**What is required**
Nothing but the lines from the one with "How do I perform: Click the Buy OM button?" through the end of the listing should be reproduced, each exactly and with pictures omitted.

**Data**
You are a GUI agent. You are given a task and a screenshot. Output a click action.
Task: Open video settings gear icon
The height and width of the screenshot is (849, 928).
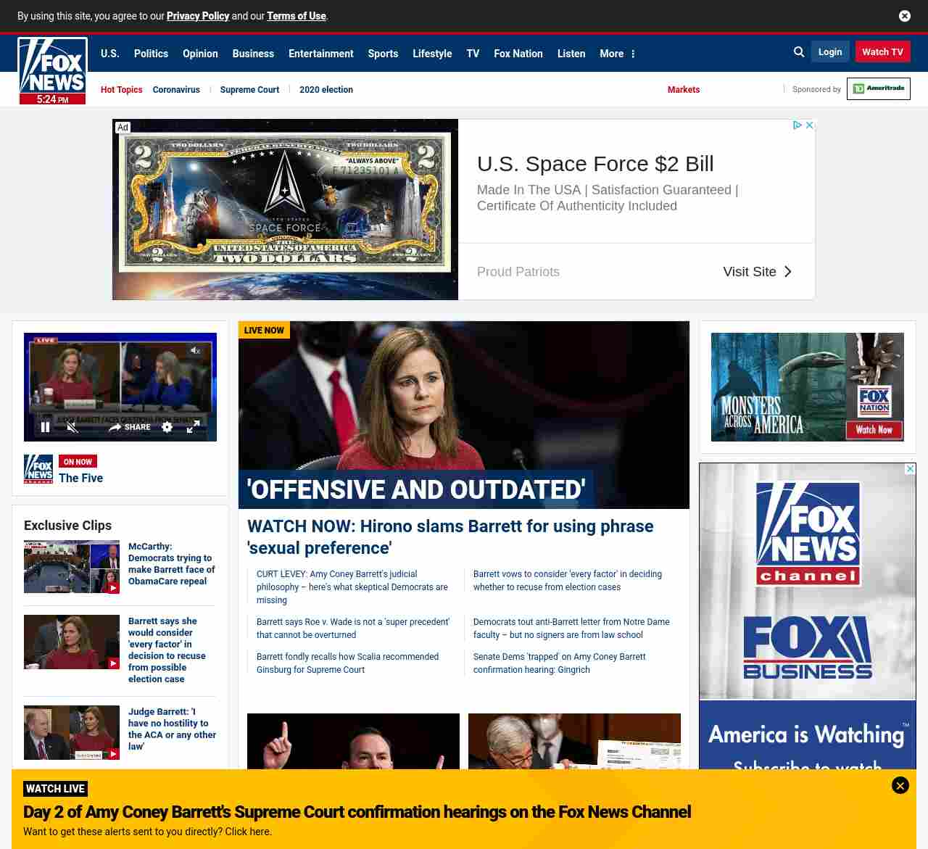(167, 427)
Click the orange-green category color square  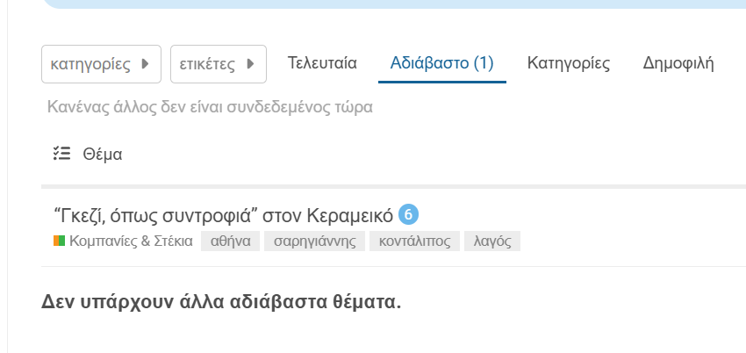[59, 241]
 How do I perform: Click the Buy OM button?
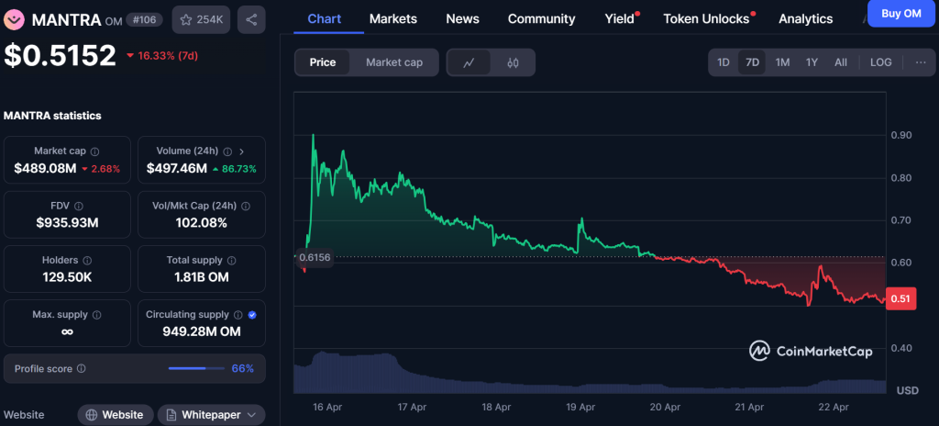click(x=900, y=13)

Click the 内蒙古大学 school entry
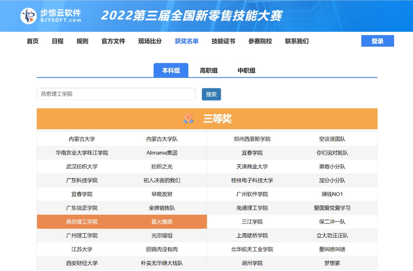pyautogui.click(x=82, y=139)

**Output for this exercise**
 How do I perform: Click the Buy OM button?
click(x=900, y=13)

Click the 内蒙古大学 school entry
pyautogui.click(x=82, y=139)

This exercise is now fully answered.